Detection of occult tumour cells (OTC), e.g. circulating tumour cells (CTC) in peripheral blood may have a substantial impact on the prognosis and optimal disease management of patients with cancer. The major challenge in the detection and quantification of circulating tumour cells (CTCs) is their apparent extreme rarity in clinical samples; the desirable target range is below one tumour cell per ml of blood corresponding to a 107 – 108 dilution.
The project aim is to develop a new technique for fast detection of circulating tumour cells (CTC) in blood samples. Prospective tumour cells will be isolated, counted and identified based on detection of protein markers and transcripts. To accomplish this challenging goal, we will use a single-chip approach with microfluidic handling of single cells and a multiple parallel readout of a set of nanowires functionalised with different receptors.

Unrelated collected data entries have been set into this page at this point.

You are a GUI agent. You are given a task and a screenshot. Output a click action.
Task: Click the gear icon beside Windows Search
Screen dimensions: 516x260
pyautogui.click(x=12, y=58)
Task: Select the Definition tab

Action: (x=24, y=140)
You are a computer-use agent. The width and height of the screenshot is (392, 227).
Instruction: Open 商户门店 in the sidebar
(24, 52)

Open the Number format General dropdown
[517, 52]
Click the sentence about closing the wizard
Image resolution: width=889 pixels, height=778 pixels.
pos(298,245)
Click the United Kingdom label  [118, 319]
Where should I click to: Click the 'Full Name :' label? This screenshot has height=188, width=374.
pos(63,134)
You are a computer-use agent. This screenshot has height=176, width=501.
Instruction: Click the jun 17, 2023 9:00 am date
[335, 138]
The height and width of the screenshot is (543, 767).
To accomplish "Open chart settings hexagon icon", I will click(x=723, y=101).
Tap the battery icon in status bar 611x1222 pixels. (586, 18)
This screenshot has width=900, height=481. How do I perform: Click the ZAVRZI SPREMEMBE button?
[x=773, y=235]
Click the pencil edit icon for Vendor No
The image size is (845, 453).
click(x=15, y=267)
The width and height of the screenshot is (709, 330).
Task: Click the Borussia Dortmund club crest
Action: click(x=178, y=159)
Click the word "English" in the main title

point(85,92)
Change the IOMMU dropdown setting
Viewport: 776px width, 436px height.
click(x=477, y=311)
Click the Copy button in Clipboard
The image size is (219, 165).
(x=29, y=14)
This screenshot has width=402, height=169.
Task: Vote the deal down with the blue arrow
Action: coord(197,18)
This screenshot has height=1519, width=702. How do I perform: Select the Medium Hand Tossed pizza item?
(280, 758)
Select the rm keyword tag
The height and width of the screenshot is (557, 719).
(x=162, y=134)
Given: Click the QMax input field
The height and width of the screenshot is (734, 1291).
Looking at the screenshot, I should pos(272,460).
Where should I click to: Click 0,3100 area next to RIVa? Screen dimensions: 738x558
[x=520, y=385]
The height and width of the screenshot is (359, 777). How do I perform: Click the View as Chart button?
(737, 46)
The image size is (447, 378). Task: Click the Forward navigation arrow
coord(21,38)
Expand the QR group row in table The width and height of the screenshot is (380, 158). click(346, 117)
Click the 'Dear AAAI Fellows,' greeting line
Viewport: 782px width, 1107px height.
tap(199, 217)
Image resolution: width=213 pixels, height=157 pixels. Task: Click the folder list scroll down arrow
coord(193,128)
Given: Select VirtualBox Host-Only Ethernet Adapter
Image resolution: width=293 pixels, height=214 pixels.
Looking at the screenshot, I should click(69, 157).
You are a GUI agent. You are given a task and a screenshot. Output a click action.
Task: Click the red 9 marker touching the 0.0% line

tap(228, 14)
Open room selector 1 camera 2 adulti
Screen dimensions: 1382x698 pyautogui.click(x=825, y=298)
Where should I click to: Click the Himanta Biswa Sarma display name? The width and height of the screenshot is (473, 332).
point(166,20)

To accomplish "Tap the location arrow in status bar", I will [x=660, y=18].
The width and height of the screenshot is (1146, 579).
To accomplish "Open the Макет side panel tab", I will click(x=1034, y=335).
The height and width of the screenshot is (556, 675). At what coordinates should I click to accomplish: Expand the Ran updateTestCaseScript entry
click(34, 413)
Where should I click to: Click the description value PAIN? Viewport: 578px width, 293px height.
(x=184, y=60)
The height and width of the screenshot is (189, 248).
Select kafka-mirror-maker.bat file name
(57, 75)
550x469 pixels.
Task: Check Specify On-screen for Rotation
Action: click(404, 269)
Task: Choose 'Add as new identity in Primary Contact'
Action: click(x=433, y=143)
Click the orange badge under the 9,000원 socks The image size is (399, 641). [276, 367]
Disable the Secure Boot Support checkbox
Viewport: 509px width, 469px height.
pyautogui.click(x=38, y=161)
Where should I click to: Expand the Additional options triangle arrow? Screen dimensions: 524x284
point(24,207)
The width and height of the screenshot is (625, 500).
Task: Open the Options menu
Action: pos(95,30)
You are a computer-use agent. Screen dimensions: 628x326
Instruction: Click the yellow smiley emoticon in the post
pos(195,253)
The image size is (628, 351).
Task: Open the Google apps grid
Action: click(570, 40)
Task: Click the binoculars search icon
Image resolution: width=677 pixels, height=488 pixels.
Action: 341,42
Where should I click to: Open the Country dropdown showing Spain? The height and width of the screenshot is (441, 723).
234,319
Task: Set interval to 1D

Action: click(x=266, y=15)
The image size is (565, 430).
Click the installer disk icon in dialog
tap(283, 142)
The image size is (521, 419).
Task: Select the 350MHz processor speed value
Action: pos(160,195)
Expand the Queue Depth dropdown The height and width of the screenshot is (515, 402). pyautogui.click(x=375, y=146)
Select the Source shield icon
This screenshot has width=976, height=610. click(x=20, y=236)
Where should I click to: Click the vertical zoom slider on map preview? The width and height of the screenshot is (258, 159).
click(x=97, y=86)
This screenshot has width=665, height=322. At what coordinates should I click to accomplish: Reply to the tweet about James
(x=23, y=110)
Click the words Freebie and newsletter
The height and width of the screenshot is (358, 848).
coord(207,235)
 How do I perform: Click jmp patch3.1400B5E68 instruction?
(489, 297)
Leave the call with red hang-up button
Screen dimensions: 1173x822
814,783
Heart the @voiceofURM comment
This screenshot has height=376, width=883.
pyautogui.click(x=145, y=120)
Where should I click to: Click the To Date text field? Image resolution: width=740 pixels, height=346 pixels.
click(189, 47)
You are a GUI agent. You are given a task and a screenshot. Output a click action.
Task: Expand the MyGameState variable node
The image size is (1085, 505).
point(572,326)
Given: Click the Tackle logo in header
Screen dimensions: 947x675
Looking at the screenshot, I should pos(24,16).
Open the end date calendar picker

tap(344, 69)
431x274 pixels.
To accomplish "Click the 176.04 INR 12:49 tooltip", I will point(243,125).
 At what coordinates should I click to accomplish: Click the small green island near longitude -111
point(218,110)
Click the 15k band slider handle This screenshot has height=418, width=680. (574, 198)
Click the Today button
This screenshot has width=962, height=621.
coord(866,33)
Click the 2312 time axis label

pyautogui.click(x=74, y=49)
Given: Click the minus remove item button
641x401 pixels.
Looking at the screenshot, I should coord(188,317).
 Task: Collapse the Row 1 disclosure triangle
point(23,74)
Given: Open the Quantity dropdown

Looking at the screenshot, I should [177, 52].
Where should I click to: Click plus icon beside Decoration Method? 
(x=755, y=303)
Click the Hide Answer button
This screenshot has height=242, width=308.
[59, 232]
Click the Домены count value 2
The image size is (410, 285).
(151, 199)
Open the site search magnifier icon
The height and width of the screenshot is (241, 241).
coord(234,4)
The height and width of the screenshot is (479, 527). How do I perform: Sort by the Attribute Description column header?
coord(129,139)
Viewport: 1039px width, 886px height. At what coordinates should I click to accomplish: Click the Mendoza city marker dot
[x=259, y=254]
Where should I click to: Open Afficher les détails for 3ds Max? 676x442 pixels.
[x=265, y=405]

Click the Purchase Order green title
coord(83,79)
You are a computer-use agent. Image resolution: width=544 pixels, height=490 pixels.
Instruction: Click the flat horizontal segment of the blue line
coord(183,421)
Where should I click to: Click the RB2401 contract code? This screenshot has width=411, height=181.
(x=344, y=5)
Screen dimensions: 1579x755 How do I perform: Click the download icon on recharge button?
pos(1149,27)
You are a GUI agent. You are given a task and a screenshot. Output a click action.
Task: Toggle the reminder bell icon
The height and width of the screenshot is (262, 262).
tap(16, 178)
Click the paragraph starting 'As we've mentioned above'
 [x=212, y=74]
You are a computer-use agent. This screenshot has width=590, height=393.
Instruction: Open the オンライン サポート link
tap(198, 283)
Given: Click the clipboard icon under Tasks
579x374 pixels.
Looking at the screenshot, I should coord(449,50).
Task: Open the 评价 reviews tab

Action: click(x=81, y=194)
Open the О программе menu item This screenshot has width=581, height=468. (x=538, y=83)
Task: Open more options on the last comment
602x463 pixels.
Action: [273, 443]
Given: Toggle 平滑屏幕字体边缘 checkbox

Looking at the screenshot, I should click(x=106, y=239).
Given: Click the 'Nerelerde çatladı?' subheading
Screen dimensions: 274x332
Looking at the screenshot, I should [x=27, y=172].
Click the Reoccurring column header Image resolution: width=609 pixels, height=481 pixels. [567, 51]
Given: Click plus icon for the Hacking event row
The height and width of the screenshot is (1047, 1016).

The goal is to reach a detection sensitivity of ~1 CTC per ml blood or better – as required in clinical cancer diagnostics.
The reason for using nanowires/nanoribbons as detection media is twofold: It allows very sensitive detection and provides easy upscaling for probing a large number of biomolecules simultaneously. The method is, furthermore, label-free, enabling direct electrical detection without adding fluorophores thus avoiding the complicated optical read-out scheme of many different channels.
The mechanism for sensing may be explained by charging effects when target molecules hybridise with antibodies/probes bound to the nanowire surface. This induces a depletion or an accumulation of carriers in the nanowire resulting in a change in current which may be detected. Acting like a gate in a MOS transistor, this provides an internal gain mechanism and a very high sensitivity may be achieved approaching the femto-molar (10-15 M) range.
In cancer diagnosis and treatment there is a clear need of minimally invasive techniques. Examples are non-surgical tumours of the lung, pancreas, liver, colo-rectal and also cancer with unknown primary tumour. The technology suggested here has the prospects of providing a diagnosis where routine diagnostic procedures are hazardous leaving many patients without a correct diagnosis. For these patients molecular markers contained in CTCs would help with diagnosis and also for therapeutic decisions. The presence of CTCs may also indicate prognosis as well as serve as read out of therapeutic efficacy.